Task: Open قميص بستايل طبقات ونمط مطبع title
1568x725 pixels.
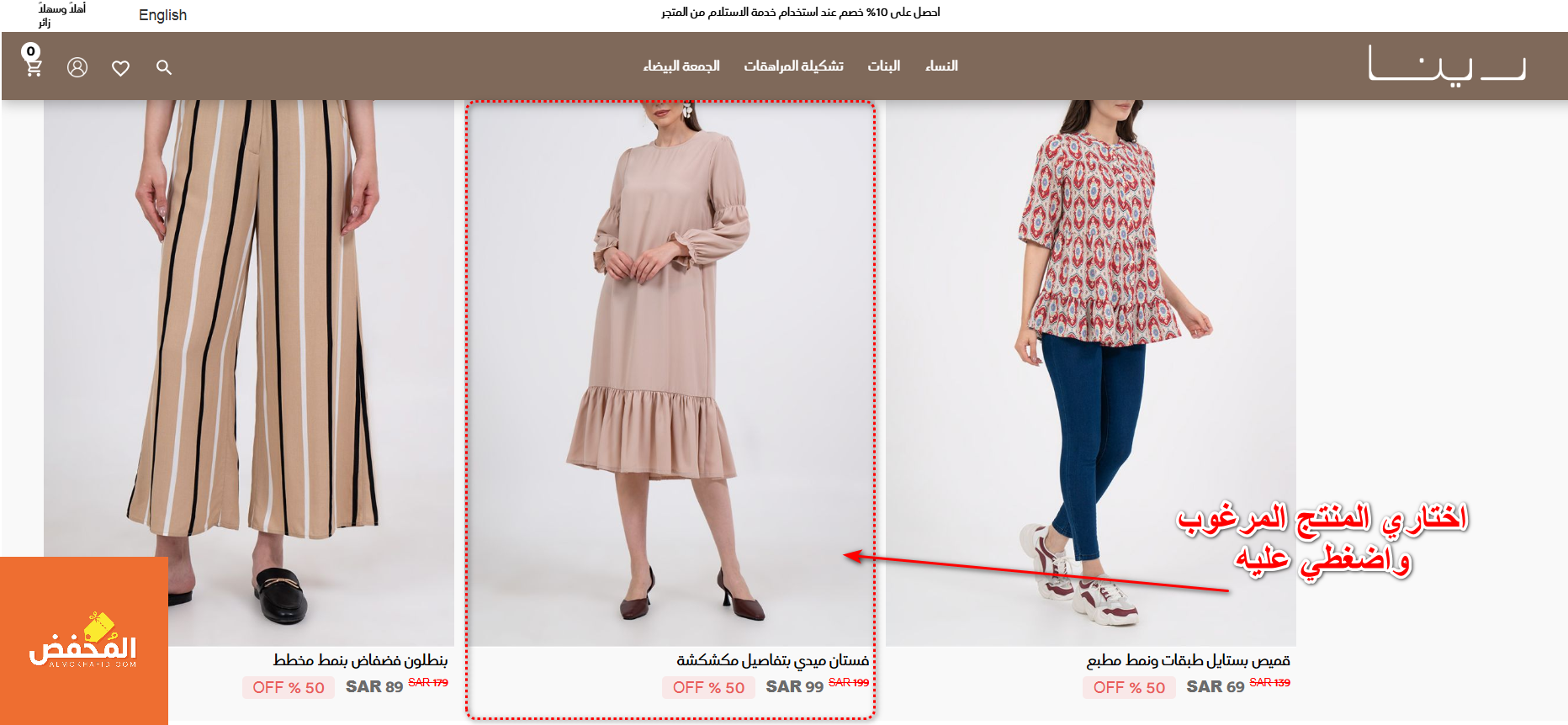Action: point(1188,660)
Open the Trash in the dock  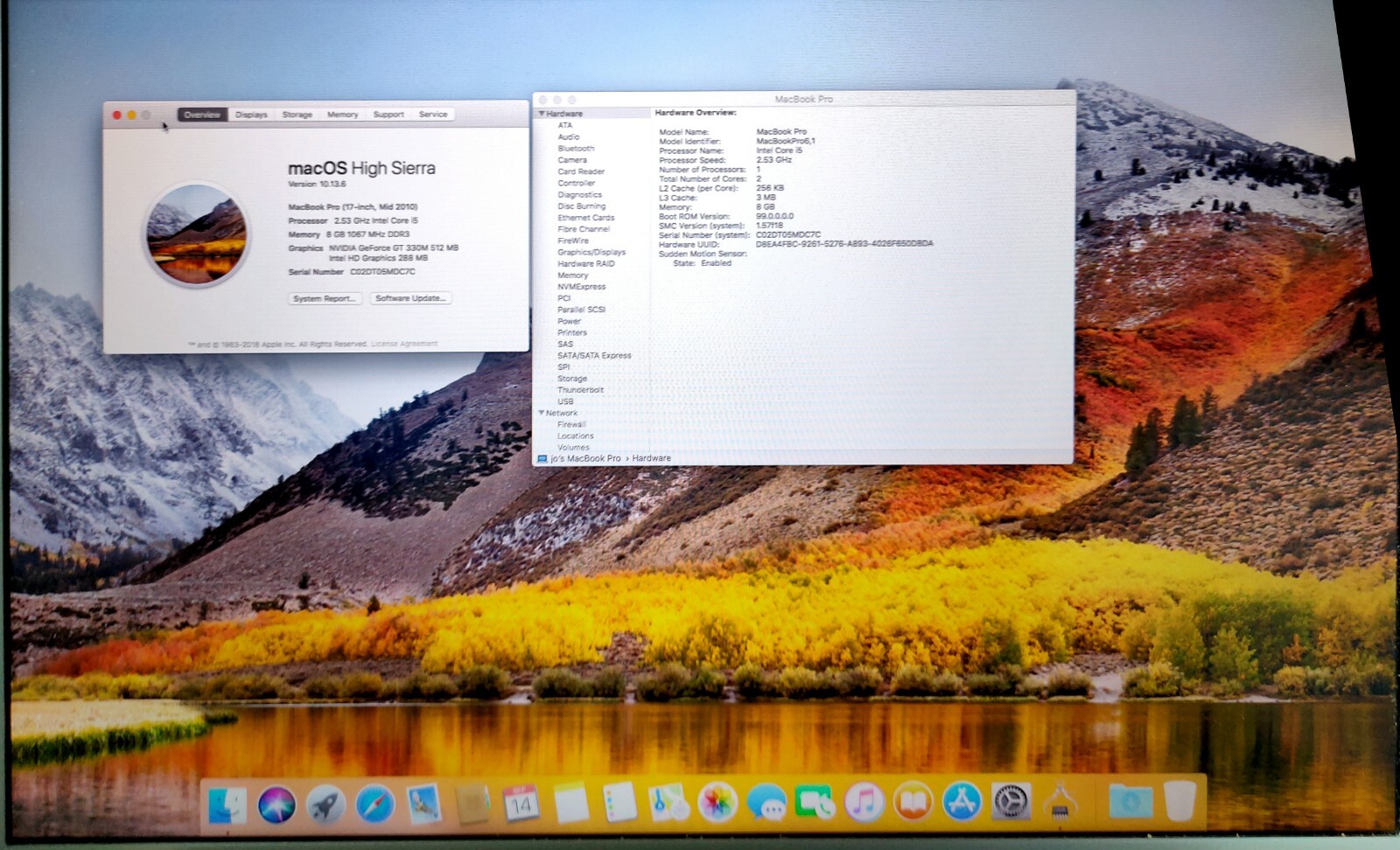pos(1180,801)
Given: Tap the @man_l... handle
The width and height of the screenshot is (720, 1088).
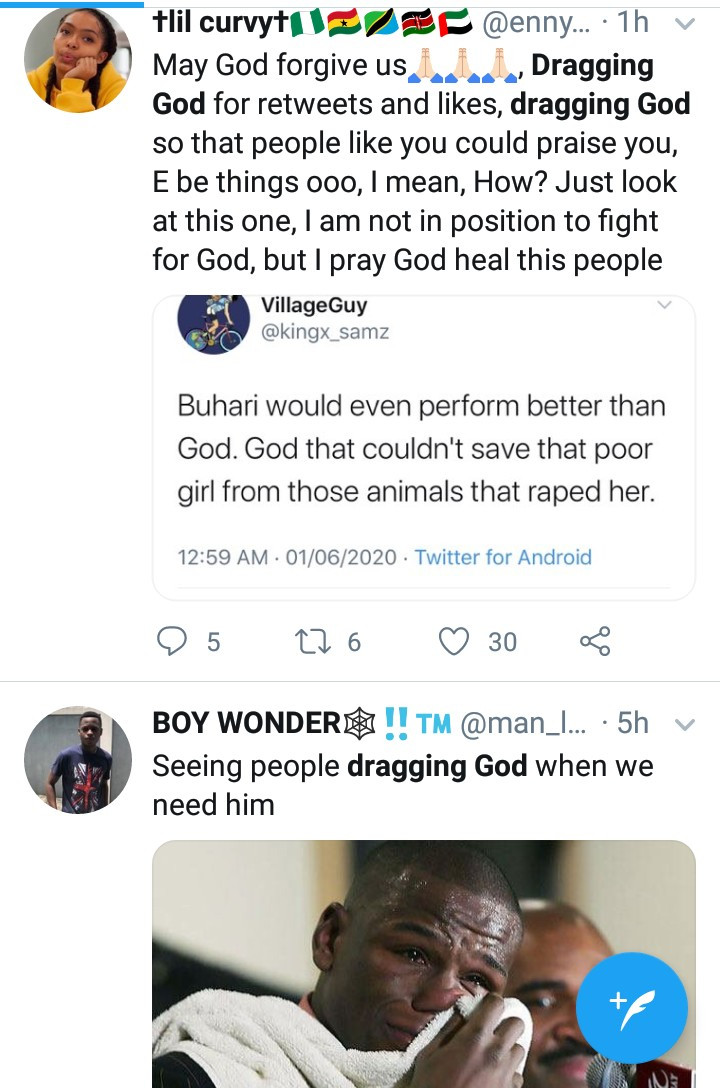Looking at the screenshot, I should coord(522,723).
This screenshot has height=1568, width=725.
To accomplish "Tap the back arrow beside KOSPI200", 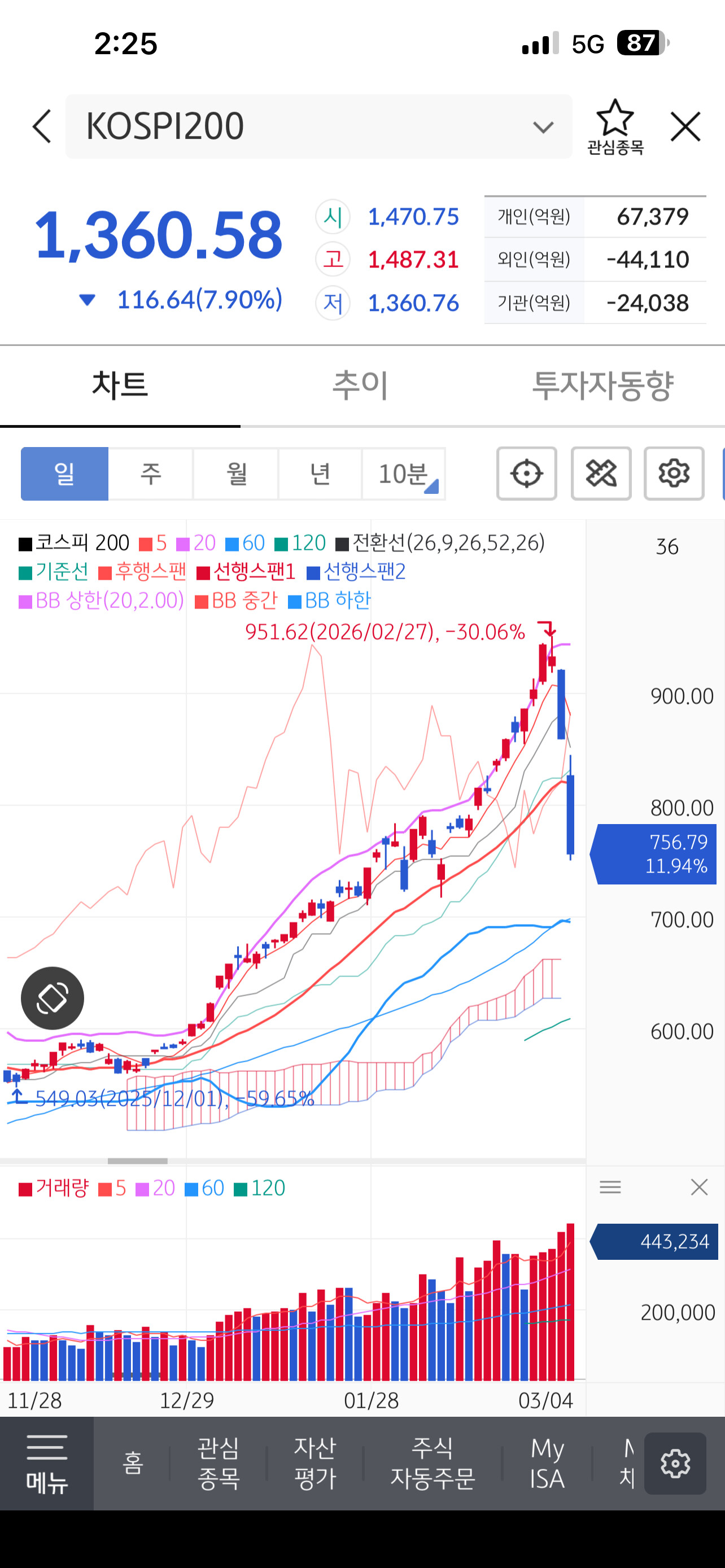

========

-- WHAT YOU WILL DO --
What you write must match, line for line, the records from the line containing "Given: Tap the @man_l... handle" through the last line, with every picture left out.

-- WRITTEN ANSWER --
Given: Tap the @man_l... handle
The width and height of the screenshot is (720, 1088).
Looking at the screenshot, I should coord(522,723).
This screenshot has height=1568, width=725.
To accomplish "Tap the back arrow beside KOSPI200", 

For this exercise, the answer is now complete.